L’épidémie d’Ebola en République démocratique du Congo (RDC) poursuit sa progression. Selon le dernier bilan de l’Organisation mondiale de la santé (OMS), établi à partir des données des autorités sanitaires congolaises, 600 décès et 1 759 cas confirmés ont été enregistrés depuis le début de cette 17? épidémie, officiellement déclarée le 15 mai.
Le principal foyer de l’épidémie se situe dans la province de l’Ituri, au nord-est du pays, à la frontière avec le Soudan du Sud et l’Ouganda. Le virus est également présent dans les provinces du Nord-Kivu et du Sud-Kivu, où l’insécurité liée au conflit armé complique les opérations de riposte.
L’OMS indique que l’épidémie continue de s’étendre et que son ampleur réelle reste difficile à évaluer. Les centres de traitement fonctionnent à près de 90 % de leur capacité, tandis que les déplacements de populations, l’insécurité persistante et la fragilité du système de santé freinent les efforts de maîtrise de la maladie.

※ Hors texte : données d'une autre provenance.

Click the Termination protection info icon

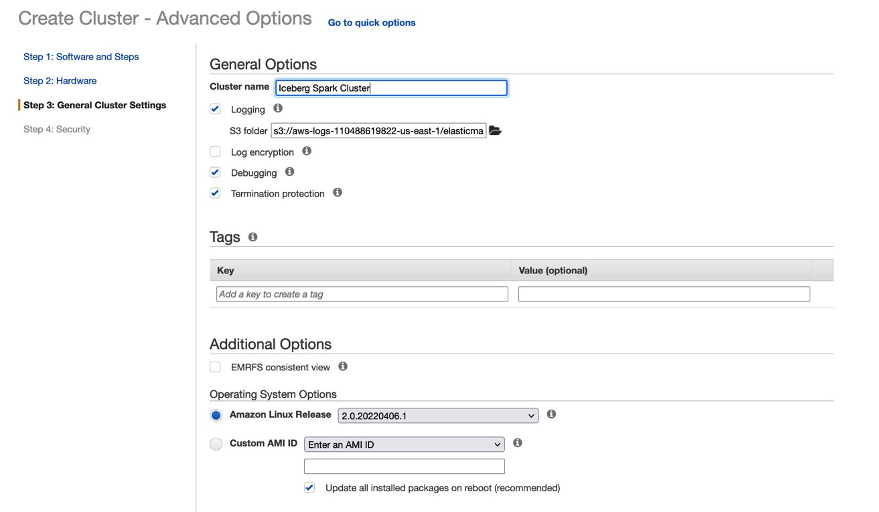tap(337, 193)
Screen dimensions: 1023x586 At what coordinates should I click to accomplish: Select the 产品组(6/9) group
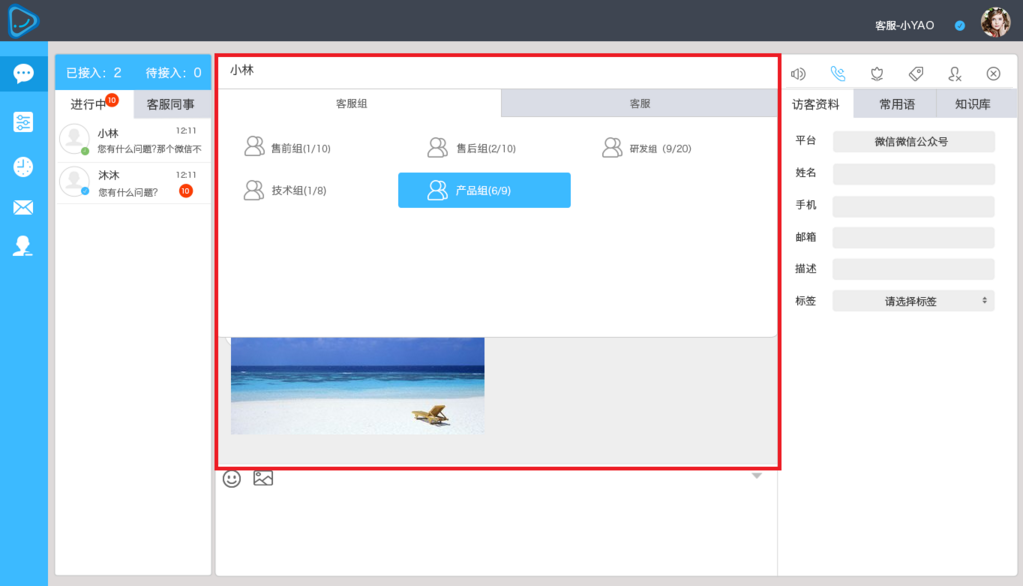[484, 190]
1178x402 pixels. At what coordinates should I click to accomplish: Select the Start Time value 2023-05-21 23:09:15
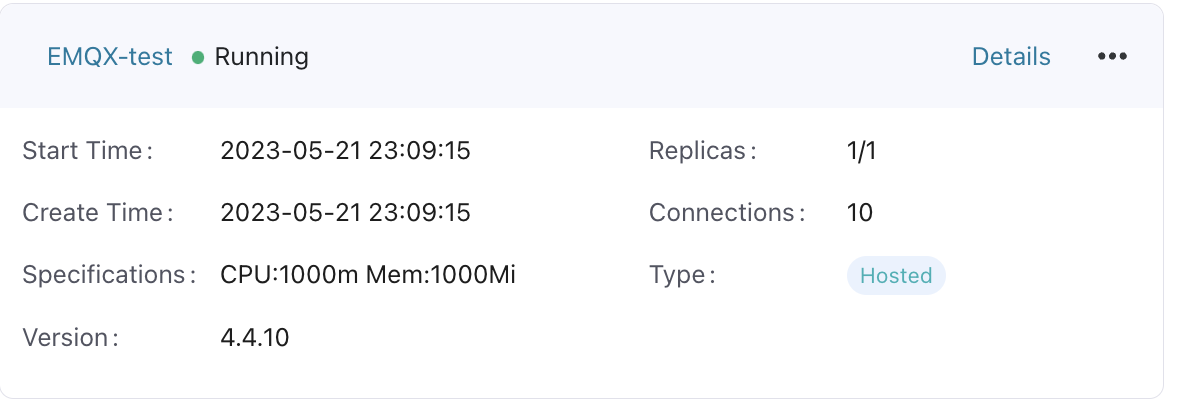tap(345, 152)
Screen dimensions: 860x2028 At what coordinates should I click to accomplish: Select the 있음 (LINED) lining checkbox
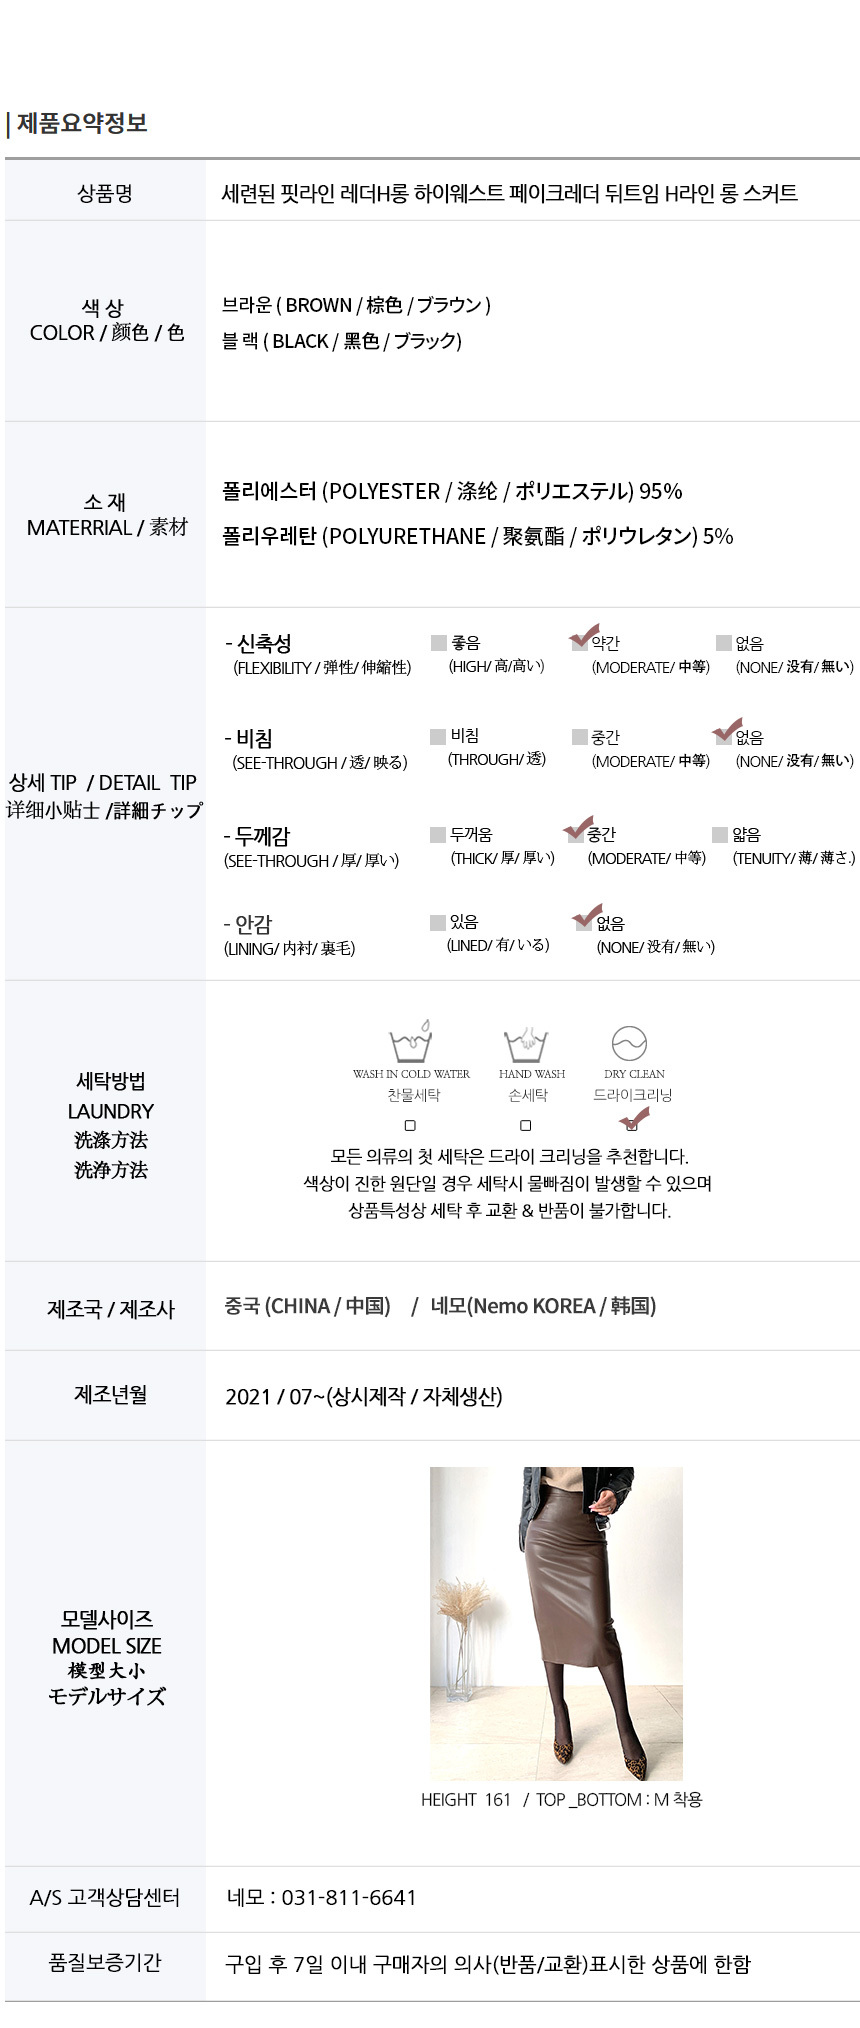click(438, 922)
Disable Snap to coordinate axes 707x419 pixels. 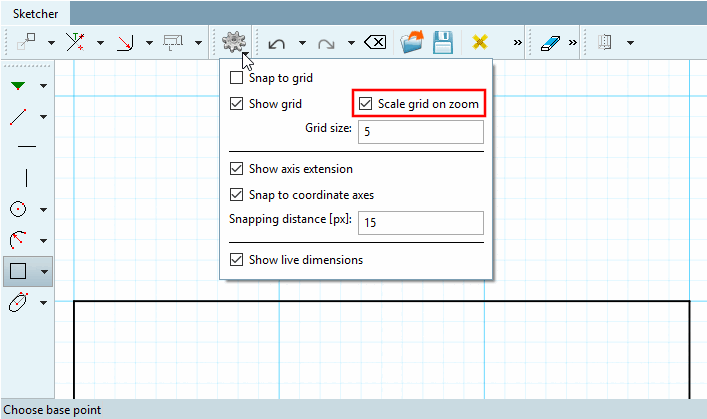236,195
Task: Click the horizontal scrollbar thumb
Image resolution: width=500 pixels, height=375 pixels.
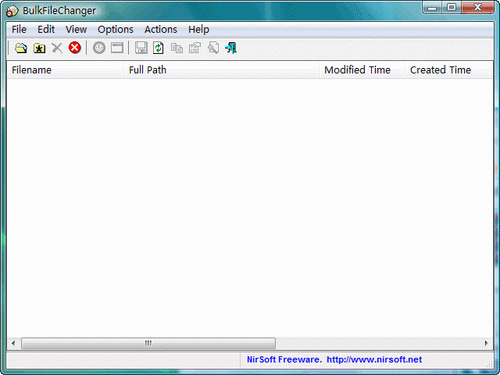Action: (x=148, y=343)
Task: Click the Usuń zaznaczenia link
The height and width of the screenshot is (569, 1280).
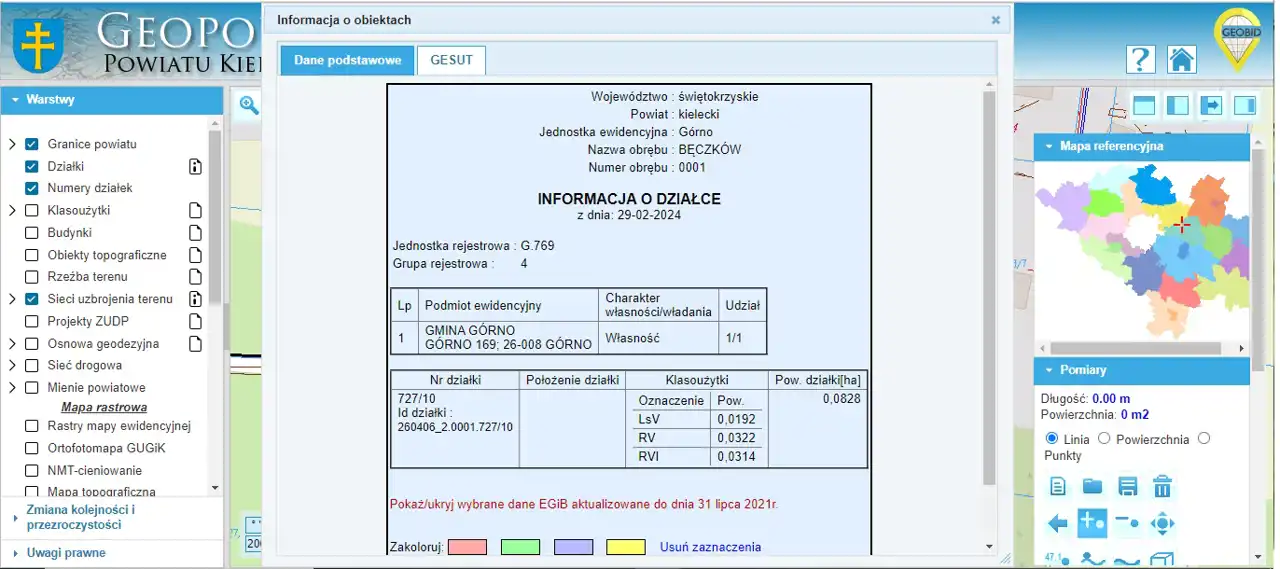Action: point(710,547)
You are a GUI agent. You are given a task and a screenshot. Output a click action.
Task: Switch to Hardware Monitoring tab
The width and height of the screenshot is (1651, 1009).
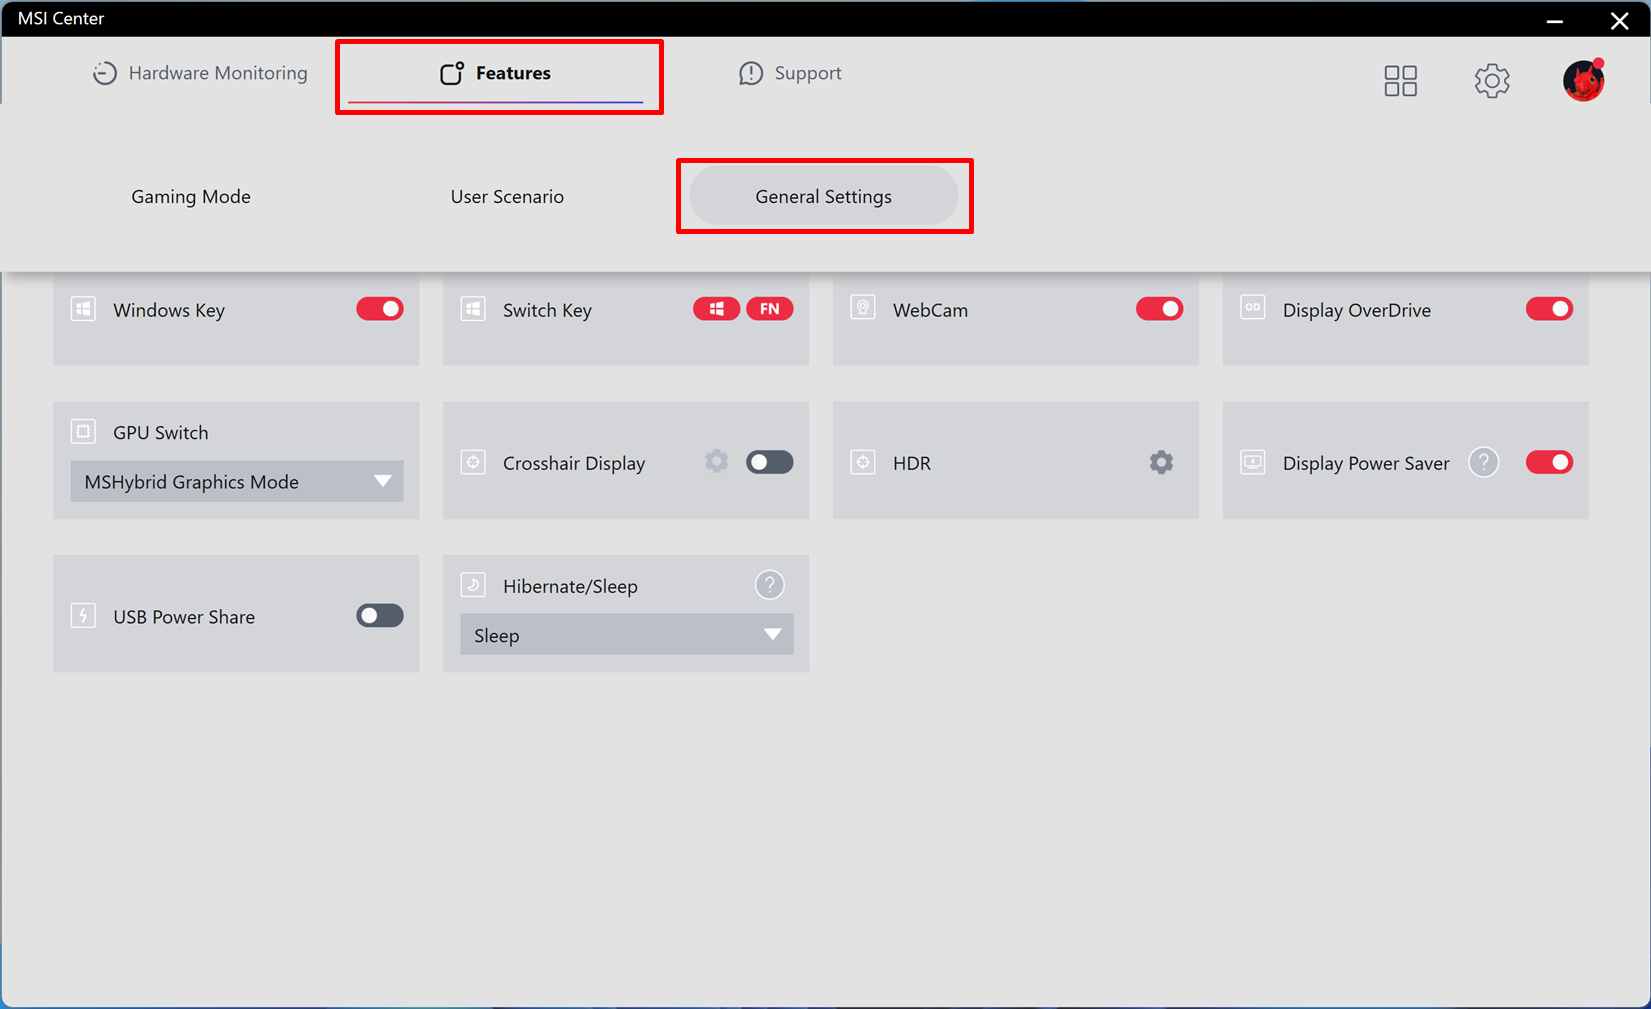200,73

En Ouganda voisin, les autorités sanitaires ont confirmé 20 cas et deux décès.
Cette nouvelle flambée est causée par le variant Bundibugyo, pour lequel il n’existe à ce jour ni vaccin ni traitement homologué. Toutefois, un essai clinique portant sur deux traitements expérimentaux a été lancé le 2 juillet. L’OMS a également autorisé en urgence le premier test de diagnostic moléculaire dédié à cette souche.
Depuis son apparition il y a une cinquantaine d’années, le virus Ebola a causé plus de 15 000 décès en Afrique. En RDC, l’épidémie la plus meurtrière, entre 2018 et 2020, avait fait près de 2 300 morts sur environ 3 500 cas confirmés.